Some records are good, some are great, and then once in a while something rolls in out of nowhere, no warning, no label that sticks, and you feel it right away, something shifting, something opening, and you’re already somewhere else.
You try to name it at first, of course you do.
But it doesn’t really help.
What you hear instead is movement.
Guitars that hit like Shellac for a second, then drift somewhere closer to Polvo, then open up, stretch out, something psychedelic not far from King Gizzard, and then suddenly warmer, wider, like air at night, like you’ve been dropped somewhere in the Sahara, late, no one around, maybe Tinariwen somewhere in the distance.
And then even that disappears.
Angine de Poitrine does not settle anywhere despite such a strong rhythmic section.
Vol. II doesn’t feel “original.” It feels new.
Not new as in different. New as in: we don’t really have the coordinates yet.
There’s psych in it, math rock in it, hard rock in it, yes, but it moves through all of that, it doesn’t stay still long enough to belong anywhere. It grooves, constantly, everything is in motion, and before you realize it you’re already inside it.
And around it, there’s a whole world.
Costumes, masks, some kind of internal logic that makes sense only once you’re in.
They speak the language of whales, or something close, or something that feels like it could be.
At some point you stop asking and just take it.
Then you start listening differently.
Quarter tones first.
Notes that don’t land where they should, slightly off, slightly wrong, but not wrong, not really, just somewhere else.
It brings to mind Prokofiev’s War Sonatas, that same way of making something complex feel immediate, almost obvious.
Dissonance that draws you in instead of pushing you away.
Then the ghost notes.
Notes that aren’t played.
You hear them anyway.
You hear the space where they should be and your brain completes it, fills the gap, and suddenly you’re listening to absence as much as presence.
It’s controlled. It’s extremely precise. It’s addictive.
You start waiting for what won’t come.
And then the pedals.
Khn de Poitrine is there, working them with his feet, slowly, almost invisibly.
Not switching sounds, not jumping from one to another, but sliding, easing into them.
He turns the volume of the effects little by little, and the texture stretches, they evolves on a spectrum.
Nothing breaks. Nothing cuts.
It just keeps becoming something else.
Until, suddenly, it doesn’t, and everything collapses at once.
And finally, the loops.
Some of them you don’t even hear when they’re recorded.
They’re played, but hidden, kept somewhere under the surface.
He records them without giving them to you, holds onto them, brings them back later when you’re no longer expecting them.
Which means he has to carry them the whole time, hear them before you do.

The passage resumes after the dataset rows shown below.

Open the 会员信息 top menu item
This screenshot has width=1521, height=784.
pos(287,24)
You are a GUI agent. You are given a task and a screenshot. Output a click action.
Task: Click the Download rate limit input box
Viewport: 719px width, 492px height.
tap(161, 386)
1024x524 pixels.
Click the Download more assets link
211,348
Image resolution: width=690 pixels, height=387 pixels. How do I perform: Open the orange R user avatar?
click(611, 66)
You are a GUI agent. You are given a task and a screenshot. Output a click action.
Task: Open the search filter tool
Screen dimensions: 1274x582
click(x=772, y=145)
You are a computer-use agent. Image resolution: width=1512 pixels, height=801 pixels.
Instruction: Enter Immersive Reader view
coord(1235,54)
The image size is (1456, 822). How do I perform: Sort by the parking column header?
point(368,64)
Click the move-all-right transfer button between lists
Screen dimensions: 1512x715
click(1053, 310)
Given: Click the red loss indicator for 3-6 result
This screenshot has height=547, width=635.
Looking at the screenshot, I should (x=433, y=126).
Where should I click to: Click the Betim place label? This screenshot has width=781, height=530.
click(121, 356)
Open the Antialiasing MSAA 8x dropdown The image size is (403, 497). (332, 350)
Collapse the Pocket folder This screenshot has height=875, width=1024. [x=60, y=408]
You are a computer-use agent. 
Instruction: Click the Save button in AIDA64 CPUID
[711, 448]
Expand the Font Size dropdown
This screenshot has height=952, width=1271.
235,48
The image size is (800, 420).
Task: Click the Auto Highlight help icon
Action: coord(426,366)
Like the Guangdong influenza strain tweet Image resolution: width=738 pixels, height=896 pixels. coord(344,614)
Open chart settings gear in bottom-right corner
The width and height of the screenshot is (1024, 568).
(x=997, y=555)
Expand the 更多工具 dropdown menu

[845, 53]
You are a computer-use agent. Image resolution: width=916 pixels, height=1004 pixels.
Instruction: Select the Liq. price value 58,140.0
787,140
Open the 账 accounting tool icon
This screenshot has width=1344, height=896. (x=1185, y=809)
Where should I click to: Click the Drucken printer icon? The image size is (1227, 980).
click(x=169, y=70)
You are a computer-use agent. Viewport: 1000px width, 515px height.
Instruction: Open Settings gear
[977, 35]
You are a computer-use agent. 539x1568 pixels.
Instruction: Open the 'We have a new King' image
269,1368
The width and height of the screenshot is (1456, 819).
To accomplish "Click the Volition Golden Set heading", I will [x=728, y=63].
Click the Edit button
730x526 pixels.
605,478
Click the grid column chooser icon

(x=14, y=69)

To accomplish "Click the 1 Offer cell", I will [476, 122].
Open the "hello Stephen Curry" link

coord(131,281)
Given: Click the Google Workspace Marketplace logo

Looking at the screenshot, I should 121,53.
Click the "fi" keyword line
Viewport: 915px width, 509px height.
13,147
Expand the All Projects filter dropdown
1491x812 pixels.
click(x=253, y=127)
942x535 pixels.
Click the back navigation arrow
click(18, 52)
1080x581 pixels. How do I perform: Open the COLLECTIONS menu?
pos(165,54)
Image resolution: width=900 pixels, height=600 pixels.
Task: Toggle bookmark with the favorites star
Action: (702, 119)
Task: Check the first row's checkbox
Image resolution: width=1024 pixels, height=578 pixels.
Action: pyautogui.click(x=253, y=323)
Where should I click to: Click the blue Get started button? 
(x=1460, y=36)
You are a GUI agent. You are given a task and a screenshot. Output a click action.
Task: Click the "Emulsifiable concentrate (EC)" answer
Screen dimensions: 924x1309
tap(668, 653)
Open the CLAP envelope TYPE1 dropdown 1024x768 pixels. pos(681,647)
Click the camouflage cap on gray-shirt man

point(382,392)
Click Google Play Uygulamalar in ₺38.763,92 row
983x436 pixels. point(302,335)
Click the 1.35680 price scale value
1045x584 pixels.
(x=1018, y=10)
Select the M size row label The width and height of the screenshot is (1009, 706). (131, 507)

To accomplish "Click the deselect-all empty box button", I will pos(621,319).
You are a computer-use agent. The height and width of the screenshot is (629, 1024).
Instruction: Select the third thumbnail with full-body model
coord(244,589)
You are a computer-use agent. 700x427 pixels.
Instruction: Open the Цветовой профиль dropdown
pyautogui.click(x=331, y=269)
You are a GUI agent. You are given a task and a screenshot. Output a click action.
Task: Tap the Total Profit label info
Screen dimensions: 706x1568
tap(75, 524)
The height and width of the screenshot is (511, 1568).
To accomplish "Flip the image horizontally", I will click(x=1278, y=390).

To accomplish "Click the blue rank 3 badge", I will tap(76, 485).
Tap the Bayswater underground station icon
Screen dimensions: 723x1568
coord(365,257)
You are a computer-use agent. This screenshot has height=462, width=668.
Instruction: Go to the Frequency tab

The music exists ahead of itself.
That’s not normal.
Yet none of this feels like a demonstration.
No showing off, no “look what we can do.”
It just moves. Again.
That’s why Vol. II feels rare.
Not just good, not just strong, but one of those records that quietly rearranges things a little, shifts the way you listen without announcing it. And make you smile. Again.
After nearly 4,000 articles on Still in Rock, you start to recognize these moments.
They don’t happen often.
This is one of them.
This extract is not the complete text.